Enríquez colocó en su dedo el
topacio ensangrentado y colgó de sus orejas las amatistas talladas en forma de
gotas de sangre.
¡Tal fue la suerte de aquellos
zarcillos con que se había adornado la duquesa de Medinaceli y que, pasado un
mes, Enríquez dio a cambio de un beso a la hija del alcaide de la cárcel!
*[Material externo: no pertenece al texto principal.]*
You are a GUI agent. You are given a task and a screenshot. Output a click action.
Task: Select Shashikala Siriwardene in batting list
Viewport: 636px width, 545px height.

¡Tal fue la suerte de aquella
sortija que un hidalgo había comprado a un emir, al precio de una yegua blanca,
y con la que Enríquez pagó un vaso de aguardiente unos minutos antes de ser
ahorcado!
El general letrado
Julio Haro
—Y más le vale que se vaya
acordando de cuando su padre lo llevó a conocer el hielo —dijo el general antes
de dar la orden de disparar.
Catalina La Dulce
Villiers del ´Isle Adam
Un hugonote que había jurado
matar a Catalina de Médicis entró súbitamente en la recámara de ésta, que le
pidió una gracia: que le permitiera rezar. El hombre consintió y la Regenta, en
voz alta, rezó implorando el perdón para el asesino. Conmovido, el asesino dejó
caer el cuchillo y se arrodilló. Catalina lo hizo levantarse.
—¿Qué queréis que haga? —sollozó
el hombre.
—Vete, hijo mío —dijo Catalina
con dulce e irresistible autoridad. Vete al cadalso.
Puntual
Marta Nos
Desde la única mesita de luz, el
despertador sobresaltó a los que ya estaban retirando el cuerpo.